The hearts of some women tremble like leaves at every breath of love which reaches them, and they are still again. Others, like the ocean, are moved only by the breath of a storm, and not so easily lulled to rest.
Oh, what a glory doth this world put on, for him who with a fervent heart goes forth under the bright and glorious sky, and looks on duties well performed, and days well spent.
Look not mournfully into the past, it comes not back again. Wisely improve the present, it is thine. Go forth to meet the shadowy future without fear and with a manly heart.
An enlightened mind is not hoodwinked; it is not shut up in a gloomy prison till it thinks the walls of its dungeon the limits of the universe, and the reach of its own chain the outer verge of intelligence.

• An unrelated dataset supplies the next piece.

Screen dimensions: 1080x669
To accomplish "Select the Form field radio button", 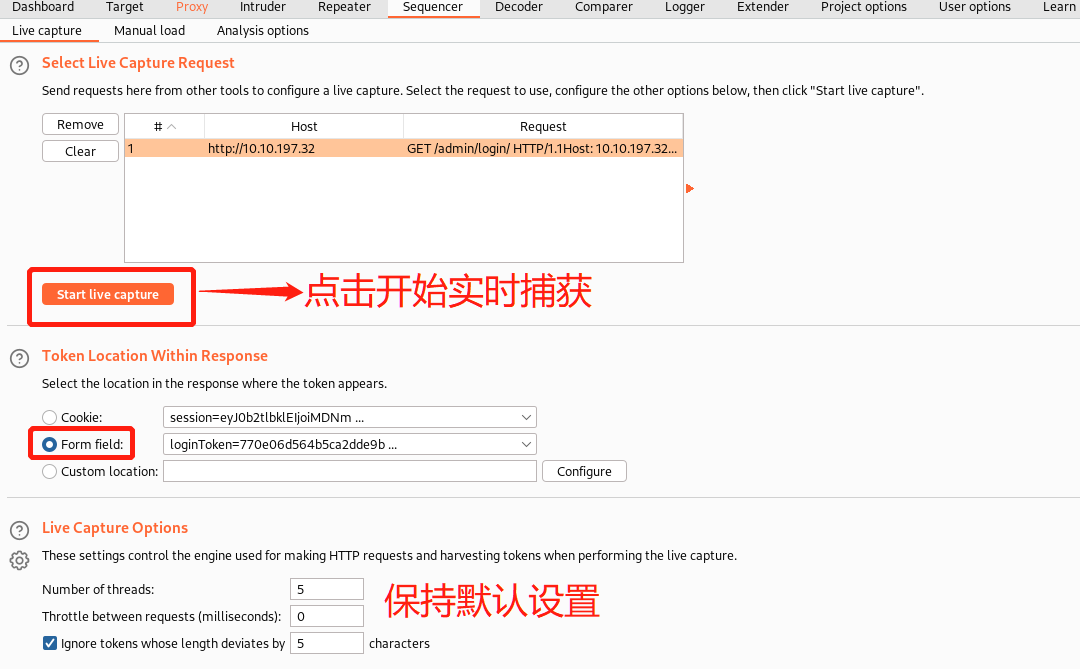I will tap(50, 444).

Ah, how wonderful is the advent of the Spring!—the great annual miracle.... which no force can stay, no violence restrain, like love, that wins its way and cannot be withstood by any human power, because itself is divine power. If Spring came but once in a century, instead of once a year, or burst forth with the sound of an earthquake, and not in silence, what wonder and expectation would there be in all hearts to behold the miraculous change!... We are like children who are astonished and delighted only by the second-hand of the clock, not by the hour-hand.
The student has his Rome, his Florence, his whole glowing Italy, within the four walls of his library. He has in his books the ruins of an antique world and the glories of a modern one.
Kind messages, that pass from land to land; Kind letters, that betray the heart's deep history, In which we feel the pressure of a hand,-- One touch of fire,--and all the rest is mystery!